### TASK DETAILS:
Please output the listing that follows exactly, but keep all images out.

### EXERCISE INPUT:
◆ ◆ ◆ ◆ ◆ ◆ ◆

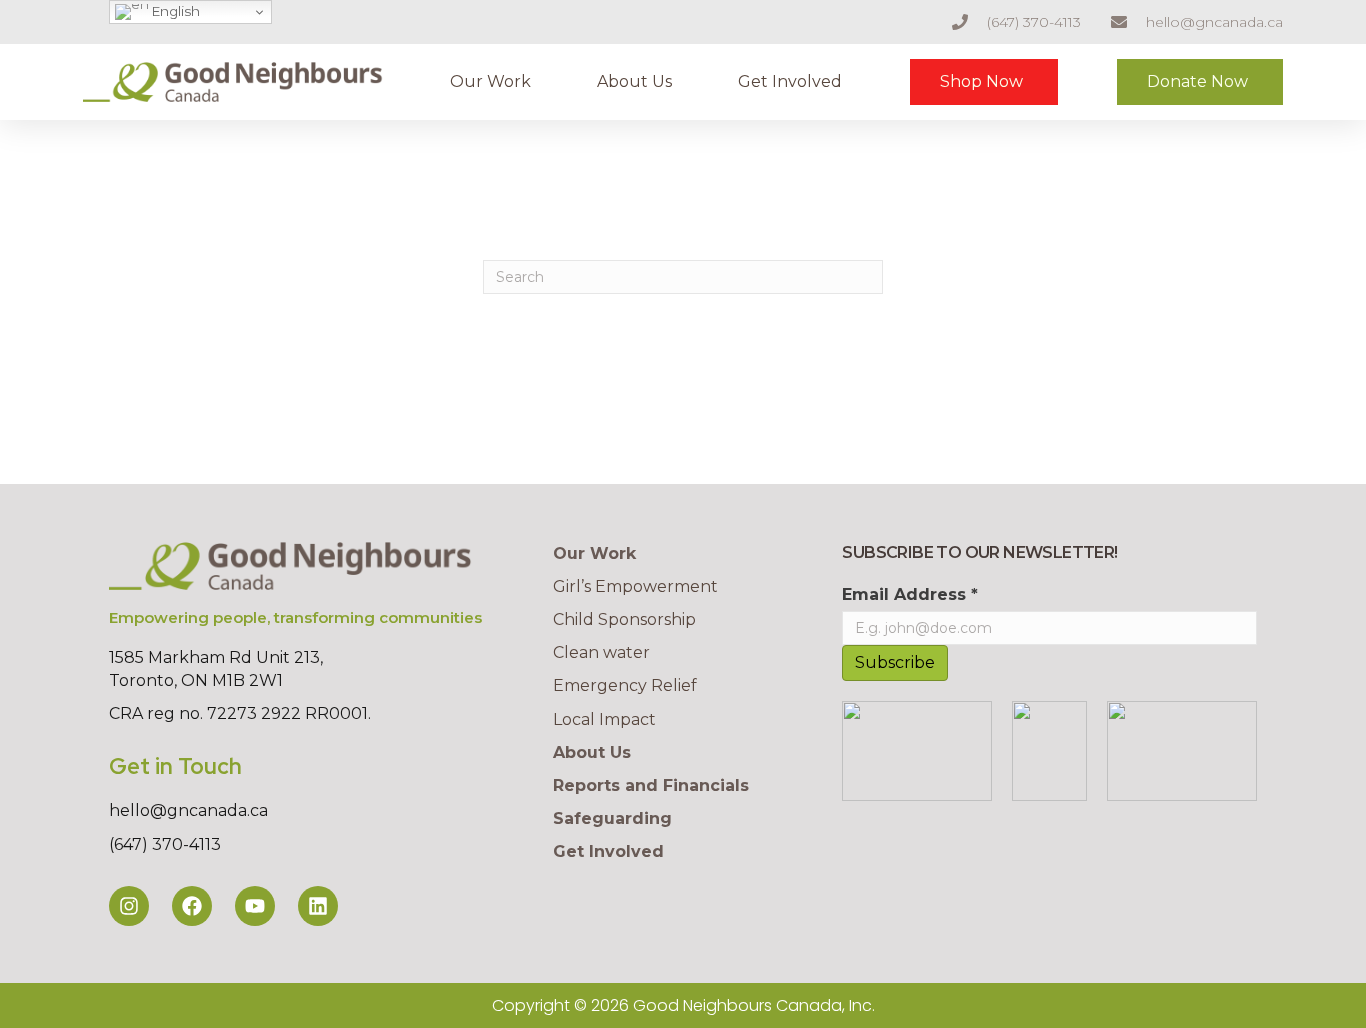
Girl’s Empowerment (635, 586)
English (174, 11)
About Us (634, 81)
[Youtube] (255, 906)
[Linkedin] (318, 906)
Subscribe (895, 662)
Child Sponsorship (624, 619)
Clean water (601, 652)
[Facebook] (192, 906)
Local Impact (604, 719)
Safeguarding (612, 818)
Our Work (490, 81)
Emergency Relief (625, 685)
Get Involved (790, 81)
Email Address (910, 594)
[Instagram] (129, 906)
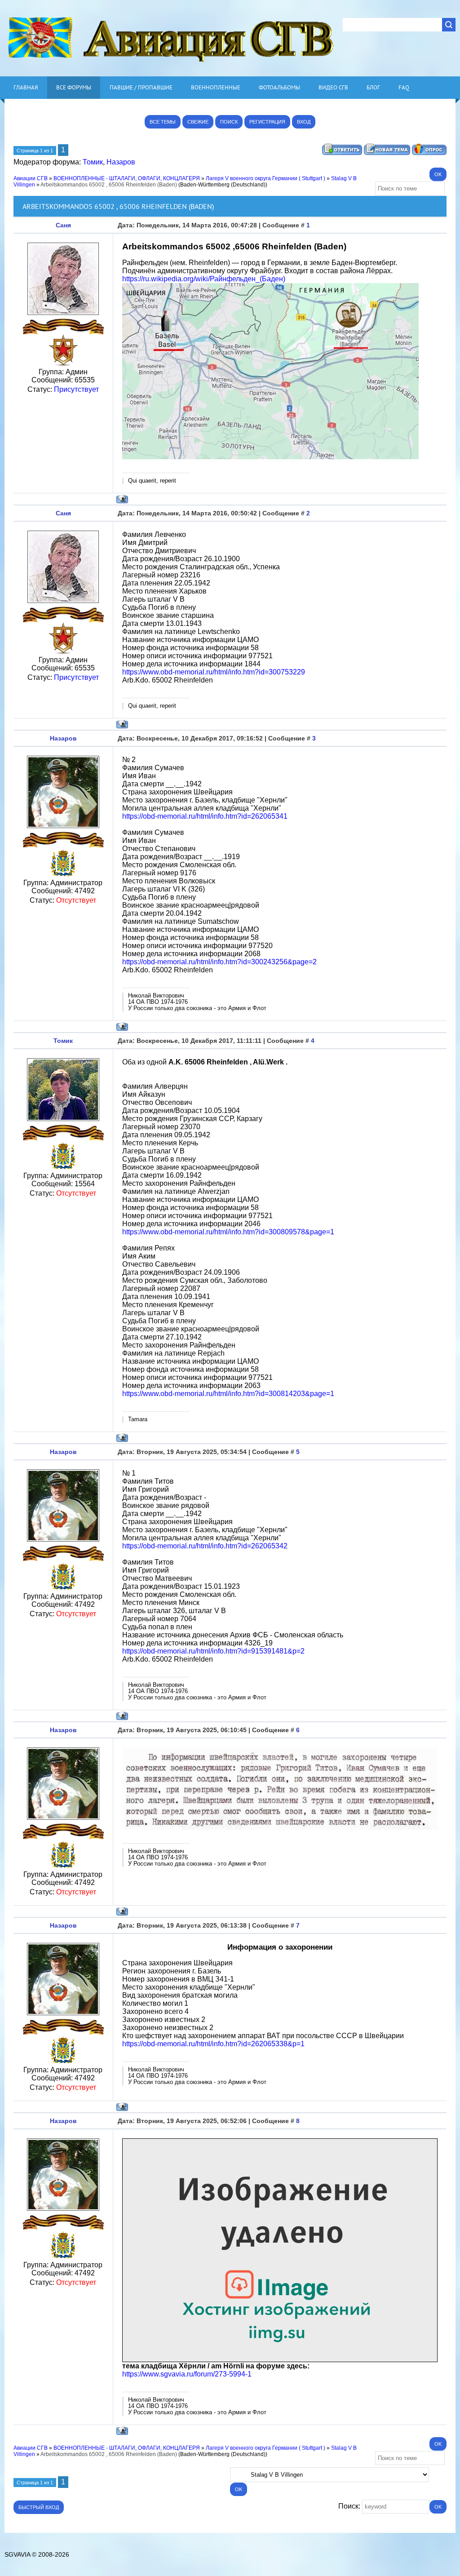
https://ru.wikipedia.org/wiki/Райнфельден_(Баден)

◆ ◆ ◆ ◆ ◆ ◆ ◆

### ANSWER AREA:
Girl’s Empowerment (635, 586)
English (174, 11)
About Us (634, 81)
[Youtube] (255, 906)
[Linkedin] (318, 906)
Subscribe (895, 662)
Child Sponsorship (624, 619)
Clean water (601, 652)
[Facebook] (192, 906)
Local Impact (604, 719)
Safeguarding (612, 818)
Our Work (490, 81)
Emergency Relief (625, 685)
Get Involved (790, 81)
Email Address (910, 594)
[Instagram] (129, 906)
https://ru.wikipedia.org/wiki/Райнфельден_(Баден)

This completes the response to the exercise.